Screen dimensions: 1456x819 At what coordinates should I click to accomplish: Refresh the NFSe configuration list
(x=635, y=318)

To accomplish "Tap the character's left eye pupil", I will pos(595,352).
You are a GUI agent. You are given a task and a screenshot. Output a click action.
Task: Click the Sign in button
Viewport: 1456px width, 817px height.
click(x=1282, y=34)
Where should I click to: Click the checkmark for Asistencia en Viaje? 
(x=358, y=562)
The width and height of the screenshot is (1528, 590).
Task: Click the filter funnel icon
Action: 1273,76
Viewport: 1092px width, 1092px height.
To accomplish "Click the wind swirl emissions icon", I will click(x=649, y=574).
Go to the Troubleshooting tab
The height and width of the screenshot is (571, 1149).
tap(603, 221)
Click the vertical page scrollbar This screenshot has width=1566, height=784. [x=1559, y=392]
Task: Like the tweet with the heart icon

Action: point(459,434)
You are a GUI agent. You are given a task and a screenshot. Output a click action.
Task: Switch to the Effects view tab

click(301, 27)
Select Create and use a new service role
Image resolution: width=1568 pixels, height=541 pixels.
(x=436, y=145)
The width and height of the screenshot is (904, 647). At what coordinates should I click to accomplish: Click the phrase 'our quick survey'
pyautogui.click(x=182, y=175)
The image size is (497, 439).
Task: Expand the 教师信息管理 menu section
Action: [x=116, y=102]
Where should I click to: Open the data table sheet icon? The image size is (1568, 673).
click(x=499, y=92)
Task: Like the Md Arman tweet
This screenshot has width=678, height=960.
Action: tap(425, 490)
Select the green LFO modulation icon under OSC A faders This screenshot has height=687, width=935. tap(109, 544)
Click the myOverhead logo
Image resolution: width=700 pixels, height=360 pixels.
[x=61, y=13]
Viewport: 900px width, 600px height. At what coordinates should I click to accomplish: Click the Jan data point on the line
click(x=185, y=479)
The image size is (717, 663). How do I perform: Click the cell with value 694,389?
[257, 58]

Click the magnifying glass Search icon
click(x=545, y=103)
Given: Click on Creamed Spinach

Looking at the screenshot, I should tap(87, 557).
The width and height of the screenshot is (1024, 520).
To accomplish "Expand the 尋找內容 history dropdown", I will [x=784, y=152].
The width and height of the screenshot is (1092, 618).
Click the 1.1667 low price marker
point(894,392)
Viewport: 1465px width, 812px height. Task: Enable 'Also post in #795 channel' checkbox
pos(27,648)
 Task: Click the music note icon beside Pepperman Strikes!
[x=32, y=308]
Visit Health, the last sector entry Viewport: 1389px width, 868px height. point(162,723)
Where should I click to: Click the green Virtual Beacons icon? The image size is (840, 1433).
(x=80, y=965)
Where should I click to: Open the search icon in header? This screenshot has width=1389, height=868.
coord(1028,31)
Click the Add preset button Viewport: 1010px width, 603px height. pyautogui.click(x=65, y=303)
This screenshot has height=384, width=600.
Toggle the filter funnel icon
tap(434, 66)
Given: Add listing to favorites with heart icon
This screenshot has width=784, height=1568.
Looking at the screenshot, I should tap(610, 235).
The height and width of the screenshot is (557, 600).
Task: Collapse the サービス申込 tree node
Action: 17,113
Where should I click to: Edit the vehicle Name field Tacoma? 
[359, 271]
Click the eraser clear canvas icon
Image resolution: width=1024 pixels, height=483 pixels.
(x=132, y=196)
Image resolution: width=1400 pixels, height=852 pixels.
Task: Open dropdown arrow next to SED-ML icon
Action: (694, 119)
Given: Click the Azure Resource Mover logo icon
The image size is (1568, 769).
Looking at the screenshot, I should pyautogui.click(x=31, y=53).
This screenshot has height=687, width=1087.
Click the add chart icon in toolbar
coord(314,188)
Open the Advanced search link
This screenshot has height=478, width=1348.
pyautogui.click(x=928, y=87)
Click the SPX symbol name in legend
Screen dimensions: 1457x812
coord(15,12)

####################

• [SHORT TASK]:
Please retype all of the records above exactly as they appear.

• [WORKED ANSWER]:
Screen dimensions: 1456x819 At what coordinates should I click to accomplish: Refresh the NFSe configuration list
(x=635, y=318)

To accomplish "Tap the character's left eye pupil", I will pos(595,352).
You are a GUI agent. You are given a task and a screenshot. Output a click action.
Task: Click the Sign in button
Viewport: 1456px width, 817px height.
click(x=1282, y=34)
Where should I click to: Click the checkmark for Asistencia en Viaje? 
(x=358, y=562)
The width and height of the screenshot is (1528, 590).
Task: Click the filter funnel icon
Action: 1273,76
Viewport: 1092px width, 1092px height.
To accomplish "Click the wind swirl emissions icon", I will click(x=649, y=574).
Go to the Troubleshooting tab
The height and width of the screenshot is (571, 1149).
tap(603, 221)
Click the vertical page scrollbar This screenshot has width=1566, height=784. [x=1559, y=392]
Task: Like the tweet with the heart icon

Action: point(459,434)
You are a GUI agent. You are given a task and a screenshot. Output a click action.
Task: Switch to the Effects view tab

click(301, 27)
Select Create and use a new service role
Image resolution: width=1568 pixels, height=541 pixels.
(x=436, y=145)
The width and height of the screenshot is (904, 647). At what coordinates should I click to accomplish: Click the phrase 'our quick survey'
pyautogui.click(x=182, y=175)
The image size is (497, 439).
Task: Expand the 教师信息管理 menu section
Action: [x=116, y=102]
Where should I click to: Open the data table sheet icon? The image size is (1568, 673).
click(x=499, y=92)
Task: Like the Md Arman tweet
This screenshot has width=678, height=960.
Action: tap(425, 490)
Select the green LFO modulation icon under OSC A faders This screenshot has height=687, width=935. tap(109, 544)
Click the myOverhead logo
Image resolution: width=700 pixels, height=360 pixels.
[x=61, y=13]
Viewport: 900px width, 600px height. At what coordinates should I click to accomplish: Click the Jan data point on the line
click(x=185, y=479)
The image size is (717, 663). How do I perform: Click the cell with value 694,389?
[257, 58]

Click the magnifying glass Search icon
click(x=545, y=103)
Given: Click on Creamed Spinach

Looking at the screenshot, I should tap(87, 557).
The width and height of the screenshot is (1024, 520).
To accomplish "Expand the 尋找內容 history dropdown", I will [x=784, y=152].
The width and height of the screenshot is (1092, 618).
Click the 1.1667 low price marker
point(894,392)
Viewport: 1465px width, 812px height. Task: Enable 'Also post in #795 channel' checkbox
pos(27,648)
 Task: Click the music note icon beside Pepperman Strikes!
[x=32, y=308]
Visit Health, the last sector entry Viewport: 1389px width, 868px height. point(162,723)
Where should I click to: Click the green Virtual Beacons icon? The image size is (840, 1433).
(x=80, y=965)
Where should I click to: Open the search icon in header? This screenshot has width=1389, height=868.
coord(1028,31)
Click the Add preset button Viewport: 1010px width, 603px height. pyautogui.click(x=65, y=303)
This screenshot has height=384, width=600.
Toggle the filter funnel icon
tap(434, 66)
Given: Add listing to favorites with heart icon
This screenshot has width=784, height=1568.
Looking at the screenshot, I should tap(610, 235).
The height and width of the screenshot is (557, 600).
Task: Collapse the サービス申込 tree node
Action: 17,113
Where should I click to: Edit the vehicle Name field Tacoma? 
[359, 271]
Click the eraser clear canvas icon
Image resolution: width=1024 pixels, height=483 pixels.
(x=132, y=196)
Image resolution: width=1400 pixels, height=852 pixels.
Task: Open dropdown arrow next to SED-ML icon
Action: (694, 119)
Given: Click the Azure Resource Mover logo icon
The image size is (1568, 769).
Looking at the screenshot, I should pyautogui.click(x=31, y=53).
This screenshot has height=687, width=1087.
Click the add chart icon in toolbar
coord(314,188)
Open the Advanced search link
This screenshot has height=478, width=1348.
pyautogui.click(x=928, y=87)
Click the SPX symbol name in legend
Screen dimensions: 1457x812
coord(15,12)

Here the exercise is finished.